▶ _TRECHO DO DOCUMENTO_
Andrew Solomon e as Revoluções Por Identidade

Andrew Solomon é um escritor americano que aborda temas em torno da psicologia. Ele já atuou como redator para a New York Times Magazine e também colaborou no jornal The New Yorker, entre diversas outras publicações renomadas.

O americano é um dos maiores ativistas mundiais dos direitos LGBT, saúde mental e educação infantil, tendo criado vários grupos de pesquisa e comunidades filantrópicas para discutir reformas sociais e políticas.

Solomon é autor de vários livros, nos quais aborda assuntos variados como educação, diversidade, depressão, direitos homossexuais, construção de identidade e a busca de significados.

Seu primeiro livro, “O Demônio do Meio Dia”, ganhou o prêmio National Book Award de 2001, foi indicado para o Pulitzer em 2002, e também está na lista do Times Of London dos 100 melhores livros da década.

▶ _DADOS DISPONÍVEIS_
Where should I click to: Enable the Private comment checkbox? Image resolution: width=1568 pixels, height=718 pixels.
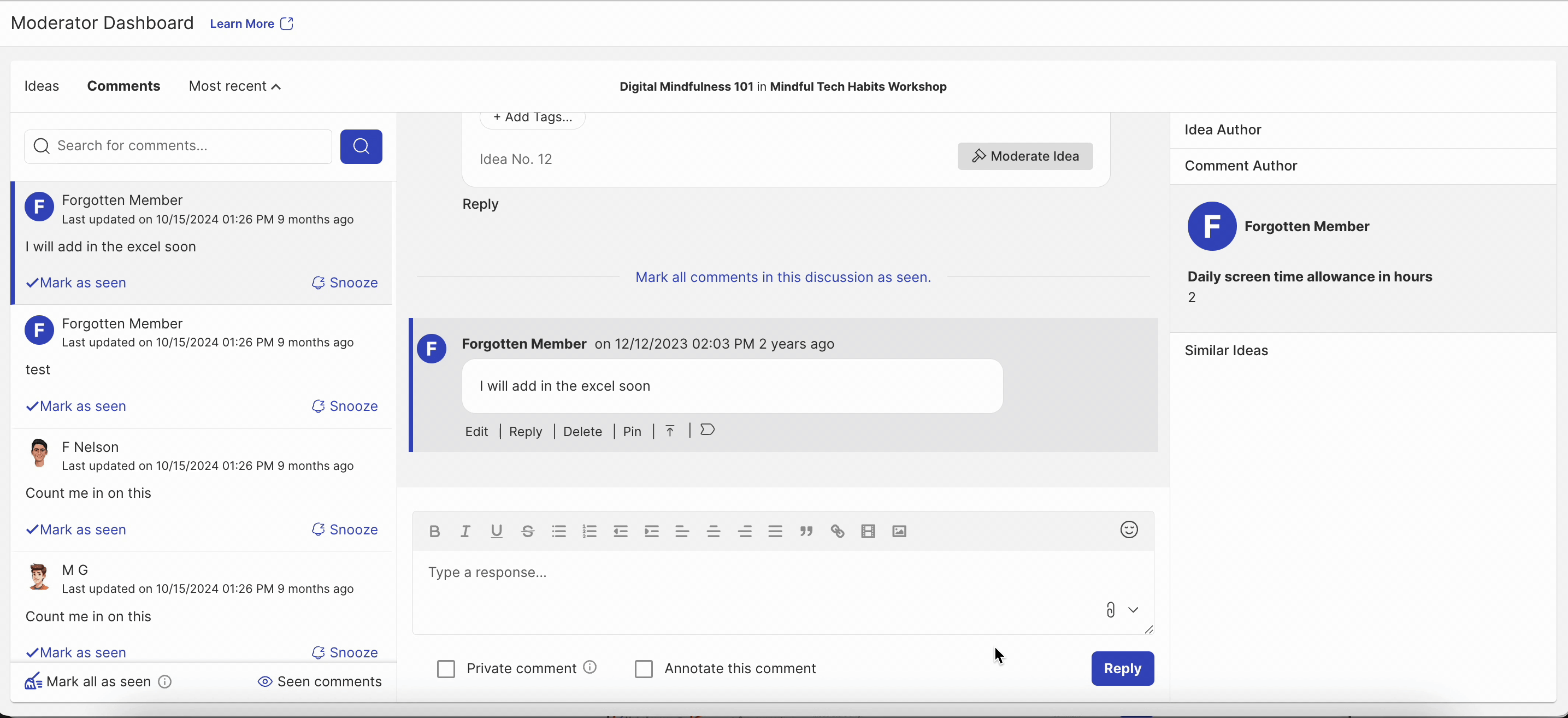(x=446, y=669)
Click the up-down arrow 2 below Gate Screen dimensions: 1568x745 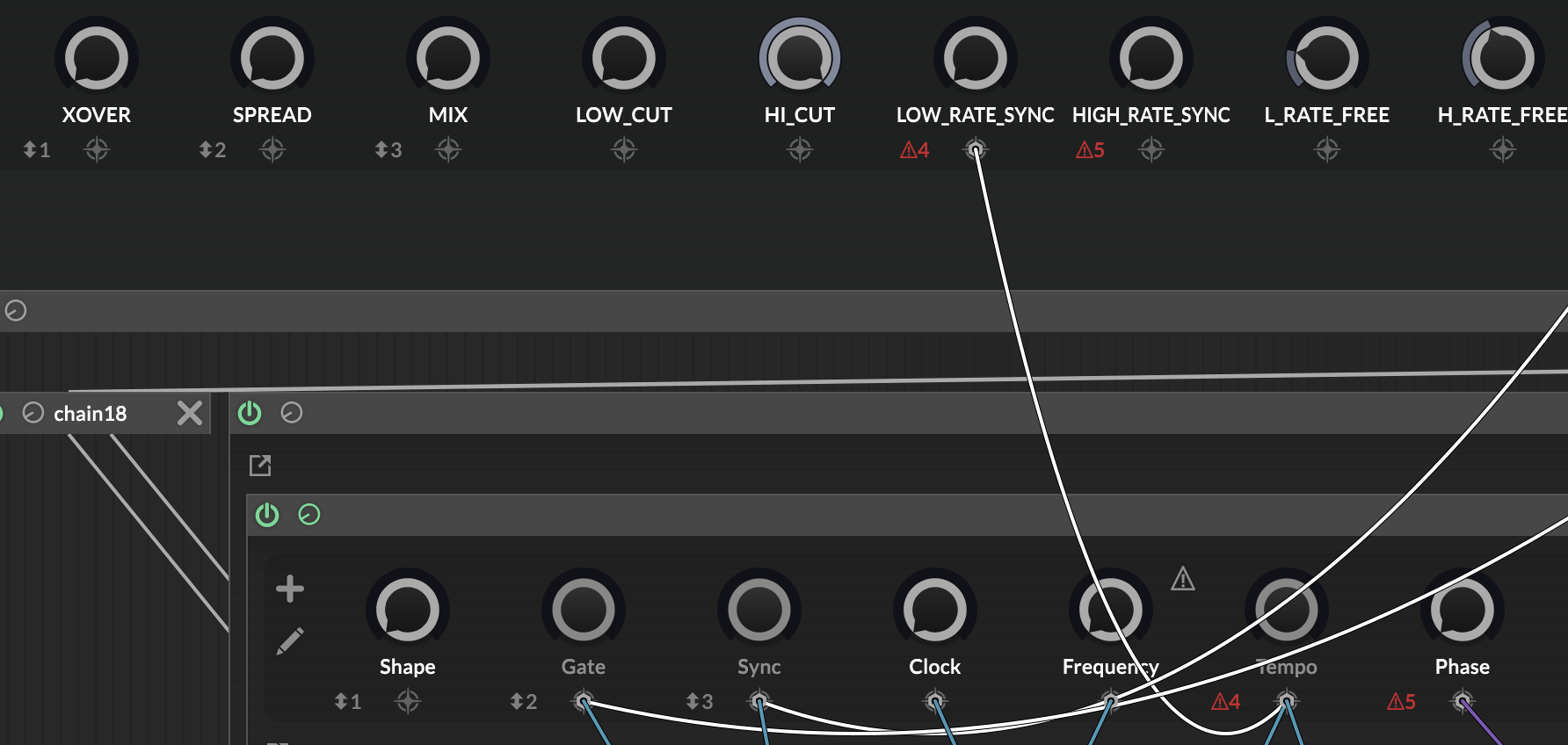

▶ _TAREFAS A REALIZAR_
a – Transcreva do texto sobre Andrew Solomon tudo o que vai desde "Solomon é autor de" até "livros da década.".
b – Dê continuidade ao texto sobre Andrew Solomon a partir da última frase apresentada.

▶ _RESPOSTAS DO EXERCÍCIO_
a –
Solomon é autor de vários livros, nos quais aborda assuntos variados como educação, diversidade, depressão, direitos homossexuais, construção de identidade e a busca de significados.

Seu primeiro livro, “O Demônio do Meio Dia”, ganhou o prêmio National Book Award de 2001, foi indicado para o Pulitzer em 2002, e também está na lista do Times Of London dos 100 melhores livros da década.

b –
Seu livro mais recente, “Longe da Árvore: Pais, Filhos e a Busca de Identidade”, venceu incríveis 24 prêmios de melhor livro de 2012.

Além de escritor revolucionário, Solomon se destaca também por seus discursos poderosos que ele promove para o TED. Um destes discursos merece destaque especial, tamanha a paixão e sinceridade que ele transmitiu com suas palavras.

As piores experiências de nossas vidas nos fazem quem somos

Em apresentação para o TED (abril de 2014), Solomon falou sobre como os piores momentos de nossas vidas vão construindo aquilo que somos.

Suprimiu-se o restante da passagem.